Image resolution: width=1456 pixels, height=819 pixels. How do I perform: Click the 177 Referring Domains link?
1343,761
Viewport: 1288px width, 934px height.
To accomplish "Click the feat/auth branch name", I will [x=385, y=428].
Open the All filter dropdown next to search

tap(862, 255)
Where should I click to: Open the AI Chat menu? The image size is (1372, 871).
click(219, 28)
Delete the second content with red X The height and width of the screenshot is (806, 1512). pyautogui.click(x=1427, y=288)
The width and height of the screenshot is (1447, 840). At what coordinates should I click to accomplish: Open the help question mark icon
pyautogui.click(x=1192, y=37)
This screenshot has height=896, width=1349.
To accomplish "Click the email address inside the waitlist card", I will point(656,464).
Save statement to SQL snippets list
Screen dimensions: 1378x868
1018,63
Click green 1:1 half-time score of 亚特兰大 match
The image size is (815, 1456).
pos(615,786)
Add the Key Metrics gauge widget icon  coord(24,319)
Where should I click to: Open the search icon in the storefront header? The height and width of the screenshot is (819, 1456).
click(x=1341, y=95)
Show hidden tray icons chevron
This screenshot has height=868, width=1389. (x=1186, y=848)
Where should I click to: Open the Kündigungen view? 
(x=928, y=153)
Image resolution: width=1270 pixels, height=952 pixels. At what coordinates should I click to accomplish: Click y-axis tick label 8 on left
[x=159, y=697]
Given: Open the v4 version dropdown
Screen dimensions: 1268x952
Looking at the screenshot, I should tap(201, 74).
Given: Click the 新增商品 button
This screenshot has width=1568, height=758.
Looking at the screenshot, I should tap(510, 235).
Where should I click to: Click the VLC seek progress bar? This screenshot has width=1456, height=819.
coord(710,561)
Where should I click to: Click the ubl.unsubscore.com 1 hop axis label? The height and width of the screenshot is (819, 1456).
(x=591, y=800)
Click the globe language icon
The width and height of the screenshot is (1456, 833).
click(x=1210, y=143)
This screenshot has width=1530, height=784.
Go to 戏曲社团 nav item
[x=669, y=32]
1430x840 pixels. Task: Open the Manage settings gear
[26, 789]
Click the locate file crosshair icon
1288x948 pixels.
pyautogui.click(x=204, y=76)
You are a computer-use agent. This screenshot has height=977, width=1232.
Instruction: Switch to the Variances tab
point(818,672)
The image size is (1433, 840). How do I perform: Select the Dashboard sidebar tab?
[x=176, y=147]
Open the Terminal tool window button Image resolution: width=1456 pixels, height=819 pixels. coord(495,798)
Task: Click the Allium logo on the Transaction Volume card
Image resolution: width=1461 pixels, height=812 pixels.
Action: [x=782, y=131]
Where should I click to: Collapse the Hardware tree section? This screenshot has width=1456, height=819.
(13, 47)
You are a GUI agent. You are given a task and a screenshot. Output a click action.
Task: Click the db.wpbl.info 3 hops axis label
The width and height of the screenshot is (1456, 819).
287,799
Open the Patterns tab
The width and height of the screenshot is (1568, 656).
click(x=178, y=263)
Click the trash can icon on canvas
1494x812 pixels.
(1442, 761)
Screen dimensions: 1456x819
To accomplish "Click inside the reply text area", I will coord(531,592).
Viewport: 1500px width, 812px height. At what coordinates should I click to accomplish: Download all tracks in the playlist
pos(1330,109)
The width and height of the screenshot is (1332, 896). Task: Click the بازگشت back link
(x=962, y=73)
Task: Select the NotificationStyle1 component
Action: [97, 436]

» EXERCISE DIRECTIONS:
Scan the records for the string "agent" and report each line where it occurs.

» RESPONSE BELOW:
You are a computer-use agent. This screenshot has height=977, width=1232.
You are a GUI agent. You are given a task and a screenshot. Output a click action.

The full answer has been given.